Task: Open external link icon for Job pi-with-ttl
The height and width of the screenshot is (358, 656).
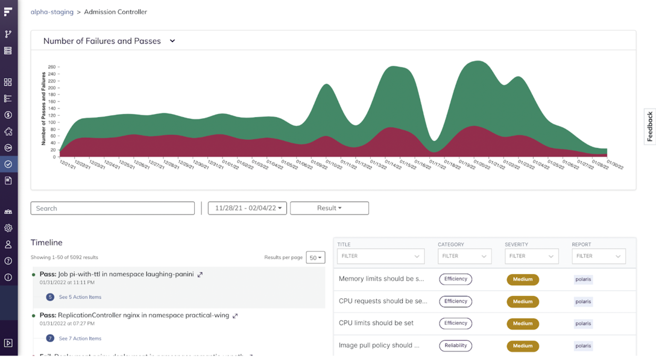Action: pyautogui.click(x=200, y=274)
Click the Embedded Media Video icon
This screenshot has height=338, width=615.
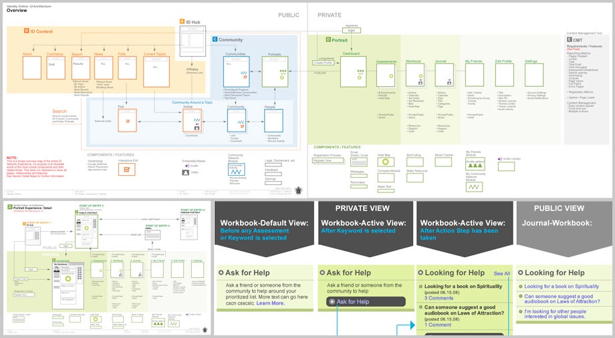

################

§ BRIEF:
Restate word for word the lines starting at the one that contains "The height and" and ending at the last line of the data. Skip every picture.

§ TASK ANSWER:
The height and width of the screenshot is (358, 656).
Action: pyautogui.click(x=200, y=274)
Click the Embedded Media Video icon
This screenshot has height=338, width=615.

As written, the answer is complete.